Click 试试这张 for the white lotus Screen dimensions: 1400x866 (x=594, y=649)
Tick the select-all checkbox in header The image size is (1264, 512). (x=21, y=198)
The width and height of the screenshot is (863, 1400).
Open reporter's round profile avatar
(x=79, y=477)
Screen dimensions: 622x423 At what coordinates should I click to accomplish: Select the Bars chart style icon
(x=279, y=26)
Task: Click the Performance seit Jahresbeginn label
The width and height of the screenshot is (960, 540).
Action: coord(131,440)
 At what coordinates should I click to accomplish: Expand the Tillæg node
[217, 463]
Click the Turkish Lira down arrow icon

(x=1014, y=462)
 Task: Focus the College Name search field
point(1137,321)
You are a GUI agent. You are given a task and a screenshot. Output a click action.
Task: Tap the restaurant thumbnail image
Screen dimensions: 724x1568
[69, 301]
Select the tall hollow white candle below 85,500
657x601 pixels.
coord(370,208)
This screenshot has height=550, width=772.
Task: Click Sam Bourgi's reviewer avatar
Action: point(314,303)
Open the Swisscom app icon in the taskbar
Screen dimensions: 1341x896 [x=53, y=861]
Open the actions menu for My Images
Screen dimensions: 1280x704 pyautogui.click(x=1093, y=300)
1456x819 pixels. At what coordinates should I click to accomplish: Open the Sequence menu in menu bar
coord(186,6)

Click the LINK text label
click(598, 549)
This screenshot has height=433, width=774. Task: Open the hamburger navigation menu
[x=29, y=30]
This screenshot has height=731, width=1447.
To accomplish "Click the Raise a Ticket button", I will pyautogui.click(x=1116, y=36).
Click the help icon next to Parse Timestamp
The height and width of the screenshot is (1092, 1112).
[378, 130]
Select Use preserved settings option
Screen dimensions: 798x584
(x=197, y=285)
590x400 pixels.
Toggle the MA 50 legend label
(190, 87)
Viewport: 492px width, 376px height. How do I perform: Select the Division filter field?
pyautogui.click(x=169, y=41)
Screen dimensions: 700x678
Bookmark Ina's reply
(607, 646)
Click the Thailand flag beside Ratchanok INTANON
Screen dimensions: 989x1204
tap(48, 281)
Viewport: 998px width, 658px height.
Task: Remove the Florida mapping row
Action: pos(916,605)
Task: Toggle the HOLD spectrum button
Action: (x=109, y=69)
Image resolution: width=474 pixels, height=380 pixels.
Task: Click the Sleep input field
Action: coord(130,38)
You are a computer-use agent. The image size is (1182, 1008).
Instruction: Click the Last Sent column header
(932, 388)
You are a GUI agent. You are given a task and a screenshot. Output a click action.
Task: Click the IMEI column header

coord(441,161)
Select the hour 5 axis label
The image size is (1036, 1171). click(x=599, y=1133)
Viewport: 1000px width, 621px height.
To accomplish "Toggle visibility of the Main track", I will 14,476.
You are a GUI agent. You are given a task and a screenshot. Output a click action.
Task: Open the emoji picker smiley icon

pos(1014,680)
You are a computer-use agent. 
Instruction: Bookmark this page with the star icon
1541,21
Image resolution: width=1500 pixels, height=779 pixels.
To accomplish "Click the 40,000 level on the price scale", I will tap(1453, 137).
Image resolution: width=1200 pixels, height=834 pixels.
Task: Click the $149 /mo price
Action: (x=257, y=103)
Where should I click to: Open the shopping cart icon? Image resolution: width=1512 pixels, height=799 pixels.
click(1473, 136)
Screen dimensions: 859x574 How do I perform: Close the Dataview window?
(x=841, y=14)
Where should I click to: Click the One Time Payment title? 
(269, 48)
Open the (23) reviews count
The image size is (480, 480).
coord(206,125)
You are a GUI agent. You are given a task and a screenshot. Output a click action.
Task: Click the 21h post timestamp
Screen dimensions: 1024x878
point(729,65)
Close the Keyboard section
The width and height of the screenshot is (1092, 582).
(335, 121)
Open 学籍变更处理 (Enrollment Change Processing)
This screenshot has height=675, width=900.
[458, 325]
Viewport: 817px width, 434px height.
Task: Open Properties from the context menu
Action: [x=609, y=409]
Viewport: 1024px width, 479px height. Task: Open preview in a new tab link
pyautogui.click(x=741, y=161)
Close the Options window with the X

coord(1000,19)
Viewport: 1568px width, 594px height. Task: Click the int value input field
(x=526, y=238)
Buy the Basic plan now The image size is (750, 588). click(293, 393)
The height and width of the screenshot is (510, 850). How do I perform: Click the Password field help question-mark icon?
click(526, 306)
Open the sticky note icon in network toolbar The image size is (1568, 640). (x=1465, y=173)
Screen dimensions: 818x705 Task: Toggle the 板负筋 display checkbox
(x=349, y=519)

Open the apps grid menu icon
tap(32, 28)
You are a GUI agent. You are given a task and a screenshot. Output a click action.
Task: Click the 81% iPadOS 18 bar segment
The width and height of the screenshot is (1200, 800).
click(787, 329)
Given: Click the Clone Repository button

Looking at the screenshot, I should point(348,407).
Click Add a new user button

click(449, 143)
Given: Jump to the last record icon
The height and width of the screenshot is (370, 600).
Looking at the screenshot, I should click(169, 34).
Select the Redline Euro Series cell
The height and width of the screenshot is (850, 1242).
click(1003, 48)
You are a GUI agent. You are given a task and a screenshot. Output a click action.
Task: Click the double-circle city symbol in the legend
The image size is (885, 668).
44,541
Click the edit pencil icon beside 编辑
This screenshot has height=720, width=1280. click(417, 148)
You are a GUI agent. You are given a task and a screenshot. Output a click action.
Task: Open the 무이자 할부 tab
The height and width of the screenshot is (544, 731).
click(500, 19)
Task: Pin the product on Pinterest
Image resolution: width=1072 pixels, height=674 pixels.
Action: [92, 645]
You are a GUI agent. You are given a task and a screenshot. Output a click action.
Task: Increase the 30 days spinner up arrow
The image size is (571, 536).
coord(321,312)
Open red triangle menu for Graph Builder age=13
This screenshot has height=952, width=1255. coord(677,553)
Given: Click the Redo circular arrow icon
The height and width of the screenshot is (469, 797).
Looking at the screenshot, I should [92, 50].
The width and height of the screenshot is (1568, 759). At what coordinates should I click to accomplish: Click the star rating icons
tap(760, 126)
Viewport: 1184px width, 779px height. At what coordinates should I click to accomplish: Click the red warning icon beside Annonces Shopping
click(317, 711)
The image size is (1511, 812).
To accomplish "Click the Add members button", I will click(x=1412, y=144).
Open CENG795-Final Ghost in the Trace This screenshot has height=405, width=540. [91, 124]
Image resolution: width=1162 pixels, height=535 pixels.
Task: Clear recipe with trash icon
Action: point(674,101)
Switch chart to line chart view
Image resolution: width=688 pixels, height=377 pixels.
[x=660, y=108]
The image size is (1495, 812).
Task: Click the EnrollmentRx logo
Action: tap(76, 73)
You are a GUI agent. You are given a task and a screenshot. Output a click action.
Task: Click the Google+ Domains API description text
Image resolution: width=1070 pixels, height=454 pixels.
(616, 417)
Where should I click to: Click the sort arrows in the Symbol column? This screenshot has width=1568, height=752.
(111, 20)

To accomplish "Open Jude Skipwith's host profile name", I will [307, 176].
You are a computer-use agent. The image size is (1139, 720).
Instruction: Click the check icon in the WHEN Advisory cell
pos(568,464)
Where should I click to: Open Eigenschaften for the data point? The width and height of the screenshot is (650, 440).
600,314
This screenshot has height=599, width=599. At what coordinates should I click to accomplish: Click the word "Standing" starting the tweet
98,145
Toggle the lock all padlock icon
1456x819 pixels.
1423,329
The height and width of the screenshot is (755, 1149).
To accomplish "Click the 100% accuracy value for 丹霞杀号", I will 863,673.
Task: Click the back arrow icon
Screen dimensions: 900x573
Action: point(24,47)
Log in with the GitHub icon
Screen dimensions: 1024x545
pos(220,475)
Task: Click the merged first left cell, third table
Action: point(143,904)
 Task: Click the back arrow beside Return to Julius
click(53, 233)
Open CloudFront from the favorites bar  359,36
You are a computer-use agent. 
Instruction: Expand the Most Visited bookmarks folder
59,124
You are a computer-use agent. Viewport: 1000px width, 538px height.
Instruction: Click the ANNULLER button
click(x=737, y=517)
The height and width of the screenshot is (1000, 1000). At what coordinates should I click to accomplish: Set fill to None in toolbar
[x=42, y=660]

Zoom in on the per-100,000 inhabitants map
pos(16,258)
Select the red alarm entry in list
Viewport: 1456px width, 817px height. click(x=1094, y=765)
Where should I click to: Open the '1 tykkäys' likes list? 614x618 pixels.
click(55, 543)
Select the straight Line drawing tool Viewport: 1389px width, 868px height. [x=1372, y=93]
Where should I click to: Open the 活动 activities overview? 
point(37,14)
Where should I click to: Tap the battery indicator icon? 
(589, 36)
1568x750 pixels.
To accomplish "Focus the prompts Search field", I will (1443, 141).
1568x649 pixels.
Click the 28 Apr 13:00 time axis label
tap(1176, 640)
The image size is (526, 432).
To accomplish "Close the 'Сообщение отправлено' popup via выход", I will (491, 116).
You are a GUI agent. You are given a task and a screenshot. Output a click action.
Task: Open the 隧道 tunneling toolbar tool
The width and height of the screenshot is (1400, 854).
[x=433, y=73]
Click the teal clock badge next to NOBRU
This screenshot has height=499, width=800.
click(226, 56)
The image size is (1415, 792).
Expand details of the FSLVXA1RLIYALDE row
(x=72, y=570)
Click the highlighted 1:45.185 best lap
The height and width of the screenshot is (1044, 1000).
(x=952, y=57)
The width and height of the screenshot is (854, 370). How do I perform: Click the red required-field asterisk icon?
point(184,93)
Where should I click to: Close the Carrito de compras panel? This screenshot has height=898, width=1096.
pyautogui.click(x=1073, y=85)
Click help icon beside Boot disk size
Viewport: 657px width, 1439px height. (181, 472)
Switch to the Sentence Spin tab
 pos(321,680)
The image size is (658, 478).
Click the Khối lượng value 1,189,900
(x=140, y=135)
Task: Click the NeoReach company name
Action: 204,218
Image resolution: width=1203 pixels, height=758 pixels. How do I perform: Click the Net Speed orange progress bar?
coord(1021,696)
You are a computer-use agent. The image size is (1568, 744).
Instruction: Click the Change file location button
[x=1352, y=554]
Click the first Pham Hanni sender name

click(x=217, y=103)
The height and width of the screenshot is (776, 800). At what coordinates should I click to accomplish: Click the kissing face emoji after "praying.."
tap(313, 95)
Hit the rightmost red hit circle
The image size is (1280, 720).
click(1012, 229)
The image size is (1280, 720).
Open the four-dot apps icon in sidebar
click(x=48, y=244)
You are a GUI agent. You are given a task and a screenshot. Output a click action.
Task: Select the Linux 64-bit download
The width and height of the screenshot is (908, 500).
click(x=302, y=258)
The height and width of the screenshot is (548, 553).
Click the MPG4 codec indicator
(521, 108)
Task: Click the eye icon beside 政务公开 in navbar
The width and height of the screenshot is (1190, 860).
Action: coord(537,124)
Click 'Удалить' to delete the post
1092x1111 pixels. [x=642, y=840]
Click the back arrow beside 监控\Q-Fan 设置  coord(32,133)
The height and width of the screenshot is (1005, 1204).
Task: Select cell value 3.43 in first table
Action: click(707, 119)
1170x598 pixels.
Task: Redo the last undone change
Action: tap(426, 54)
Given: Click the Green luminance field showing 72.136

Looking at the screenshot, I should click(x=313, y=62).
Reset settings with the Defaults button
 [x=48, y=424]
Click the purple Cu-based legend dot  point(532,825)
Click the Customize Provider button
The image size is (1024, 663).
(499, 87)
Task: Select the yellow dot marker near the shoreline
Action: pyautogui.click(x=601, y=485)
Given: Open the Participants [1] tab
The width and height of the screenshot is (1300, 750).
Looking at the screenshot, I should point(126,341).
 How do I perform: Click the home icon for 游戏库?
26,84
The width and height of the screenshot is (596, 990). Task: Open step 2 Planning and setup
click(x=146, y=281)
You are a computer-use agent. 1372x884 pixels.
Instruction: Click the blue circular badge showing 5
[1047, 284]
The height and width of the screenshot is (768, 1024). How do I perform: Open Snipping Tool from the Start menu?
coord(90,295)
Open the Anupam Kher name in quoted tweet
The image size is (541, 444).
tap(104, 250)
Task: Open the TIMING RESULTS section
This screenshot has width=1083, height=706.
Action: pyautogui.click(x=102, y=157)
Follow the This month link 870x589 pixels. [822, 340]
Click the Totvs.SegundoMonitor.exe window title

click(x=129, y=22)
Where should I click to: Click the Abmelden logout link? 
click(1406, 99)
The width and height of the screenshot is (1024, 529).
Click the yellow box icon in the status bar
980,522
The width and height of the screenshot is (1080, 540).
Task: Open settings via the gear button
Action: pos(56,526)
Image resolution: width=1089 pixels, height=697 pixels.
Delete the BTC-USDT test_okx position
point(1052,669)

※ ※ ※

Scan the entries and show every line in which the word "computer" is found.

◆ **RESULT FOR THIS EXERCISE**:
You are a computer-use agent. The image size is (1182, 1008).
You are a computer-use agent. 
You are a computer-use agent. The image size is (1139, 720).
You are a computer-use agent. 
You are a computer-use agent. Viewport: 1000px width, 538px height.
You are a computer-use agent. The image size is (1568, 744).
You are a computer-use agent. 1372x884 pixels.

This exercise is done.